[Stored records]
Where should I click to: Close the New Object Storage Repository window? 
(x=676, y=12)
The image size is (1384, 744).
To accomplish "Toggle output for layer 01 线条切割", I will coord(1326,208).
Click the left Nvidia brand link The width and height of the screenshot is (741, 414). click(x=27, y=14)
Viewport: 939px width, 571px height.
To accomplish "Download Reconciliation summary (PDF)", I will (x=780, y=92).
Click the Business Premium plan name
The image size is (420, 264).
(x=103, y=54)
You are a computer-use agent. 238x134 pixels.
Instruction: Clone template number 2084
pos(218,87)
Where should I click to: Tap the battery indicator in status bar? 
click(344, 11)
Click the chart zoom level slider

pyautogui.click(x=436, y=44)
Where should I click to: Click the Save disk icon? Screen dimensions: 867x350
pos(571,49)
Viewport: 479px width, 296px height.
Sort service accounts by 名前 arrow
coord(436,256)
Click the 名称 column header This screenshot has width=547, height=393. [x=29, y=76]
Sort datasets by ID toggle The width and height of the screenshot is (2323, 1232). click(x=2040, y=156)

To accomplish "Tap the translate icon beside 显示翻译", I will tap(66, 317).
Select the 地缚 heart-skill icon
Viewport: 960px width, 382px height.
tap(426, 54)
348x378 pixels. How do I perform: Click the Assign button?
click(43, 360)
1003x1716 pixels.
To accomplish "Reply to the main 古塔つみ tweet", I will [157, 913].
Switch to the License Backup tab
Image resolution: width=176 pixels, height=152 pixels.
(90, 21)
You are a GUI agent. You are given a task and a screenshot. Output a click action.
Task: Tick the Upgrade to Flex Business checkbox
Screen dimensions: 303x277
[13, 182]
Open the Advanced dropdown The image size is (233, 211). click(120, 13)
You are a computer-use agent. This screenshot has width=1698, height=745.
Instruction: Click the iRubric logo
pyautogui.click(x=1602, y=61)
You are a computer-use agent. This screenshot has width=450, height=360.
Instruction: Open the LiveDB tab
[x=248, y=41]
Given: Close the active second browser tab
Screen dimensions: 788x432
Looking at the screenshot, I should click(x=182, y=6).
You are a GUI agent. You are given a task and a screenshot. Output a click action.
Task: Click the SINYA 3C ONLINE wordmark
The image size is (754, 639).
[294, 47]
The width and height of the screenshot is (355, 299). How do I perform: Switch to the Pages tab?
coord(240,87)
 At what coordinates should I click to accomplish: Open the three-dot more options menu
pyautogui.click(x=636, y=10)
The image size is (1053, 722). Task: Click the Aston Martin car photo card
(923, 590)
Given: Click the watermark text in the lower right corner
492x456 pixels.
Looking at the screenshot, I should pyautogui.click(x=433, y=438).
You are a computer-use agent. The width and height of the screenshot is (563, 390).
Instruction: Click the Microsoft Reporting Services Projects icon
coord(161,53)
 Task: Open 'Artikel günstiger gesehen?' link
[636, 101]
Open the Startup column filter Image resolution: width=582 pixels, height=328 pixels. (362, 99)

■ **What you are asked to do**
The answer is the run of lines above from the line containing "The image size is (420, 264)." through the line containing "Click the 名称", copied exactly and alone.

■ **Answer to the exercise**
The image size is (420, 264).
(x=103, y=54)
You are a computer-use agent. 238x134 pixels.
Instruction: Clone template number 2084
pos(218,87)
Where should I click to: Tap the battery indicator in status bar? 
click(344, 11)
Click the chart zoom level slider

pyautogui.click(x=436, y=44)
Where should I click to: Click the Save disk icon? Screen dimensions: 867x350
pos(571,49)
Viewport: 479px width, 296px height.
Sort service accounts by 名前 arrow
coord(436,256)
Click the 名称 column header This screenshot has width=547, height=393. [x=29, y=76]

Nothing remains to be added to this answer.